Auch hinsichtlich der einzusetzenden Finanzierungsinstrumente verbieten sich starre Vorgaben: KMU in Deutschland setzen bei der Innovationsfinanzierung überwiegend Eigenmittel ein. Ursächlich hierfür ist auch die Zurückhaltung der Fremdfinanzierer, die sich aufgrund bestehender Informationsdefizite nur zögerlich engagieren. Vorhaben zur Stärkung der Fremdfinanzierung von Innovationsaufwendungen sind daher Grenzen gesetzt. Bei eigenkapitalähnlichen Finanzierungsinstrumenten können sich Probleme bei der erforderlichen Anschlussfinanzierung ergeben.
- 8. Darüber hinaus ist darauf zu achten, dass durch die mit der europäischen Strategie für Schlüsseltechnologien geplanten Maßnahmen keine zusätzlichen Bürokratielasten für die Unternehmen entstehen. Dies gilt insbesondere in Bezug auf - den Vorschlag, von Teilnehmern geförderter marktnaher Innovationsprojekte einen Nachweis im Verwertungsplan darüber zu fordern, auf welche Weise die Projektergebnisse den Marktwert in der EU steigern würden (Nummer 5.1 der Mitteilung) und - die von den "Interessensträgern in der Industrie" erwartete Ausarbeitung und Unterzeichnung eines "Memorandum of Understanding" (MoU), in dem die Bereitschaft erklärt werden soll, über die KET einen Beitrag zur Strategie Europa 2020 für intelligentes, nachhaltiges und integratives Wachstum zu leisten (Nummer 4 der Mitteilung). In der Mitteilung bleibt unklar, wer ein solches MoU abschließen soll (Verbände oder einzelne Unternehmen) und ob ein solches MoU eine Vorbedingung für die Förderung von Pilotanlagen ist.
- 9. Es wird begrüßt, dass die Kommission bei der Modernisierung des Beihilferechts und hier speziell bei der Überarbeitung der Forschungs-, Entwicklungs- und Innovationsbeihilfeleitlinien die Gewährung staatlicher Beihilfen erleichtern möchte.

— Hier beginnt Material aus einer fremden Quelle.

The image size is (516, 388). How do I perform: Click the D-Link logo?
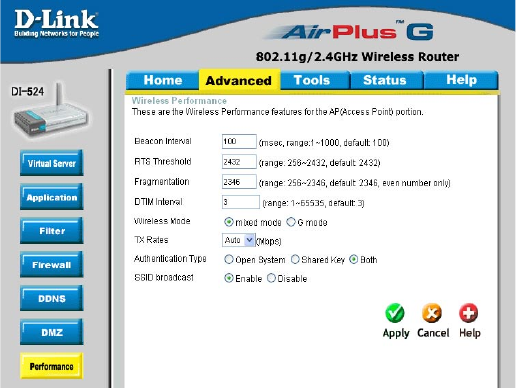pos(56,23)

- 10. Die von der Kommission hierfür aufgestellten Voraussetzungen - gut konzipierte Beihilfen, Behebung eines Marktversagens, Anreizeffekt und begrenzte Wettbewerbsverfälschung - dürften im Hinblick auf die Förderung im Bereich Technologie ohne weiteres nachgewiesen werden können.
- 11. Die vorgeschlagenen Maßnahmen der Kommission zur Fachkräftesicherung werden begrüßt.

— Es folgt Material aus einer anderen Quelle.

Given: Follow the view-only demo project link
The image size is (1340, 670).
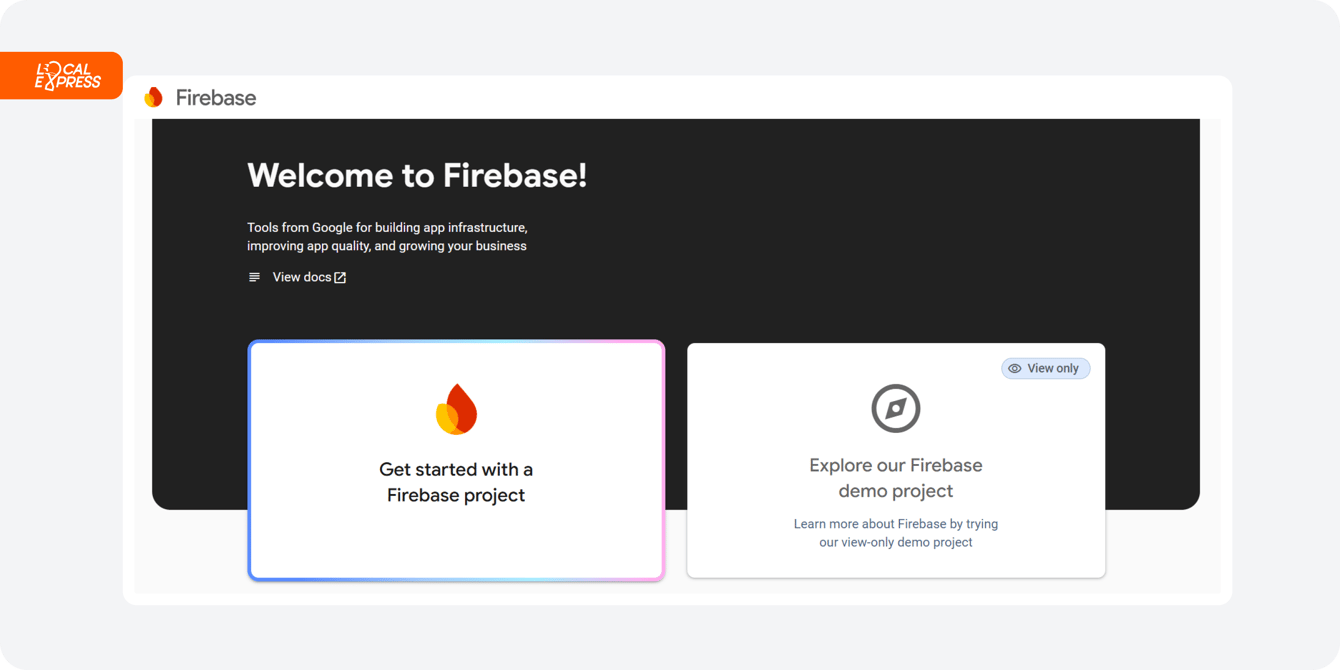Looking at the screenshot, I should 895,532.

- 12. Der Bundesrat bekräftigt seine Forderung aus seiner Stellungnahme vom 18. Dezember 2009, BR-Drucksache 758/09(B) , Ziffer 10, dass es verstärkter internationaler Anstrengungen bedarf, um Wettbewerbsverzerrungen durch drittstaatliche Interventionen zu vermeiden, und begrüßt daher die in Ziffer 5.5 der Kommissionsmitteilung vorgesehenen Maßnahmen.
- 13. Insgesamt sollte die Kommission den Schwerpunkt ihrer Maßnahmen auf die übergeordneten Rahmenbedingungen legen und den Entscheidungsspielraum der Mitgliedstaaten, und besonders der Regionen, im Hinblick auf ihre wirtschaftspolitischen Ziele respektieren.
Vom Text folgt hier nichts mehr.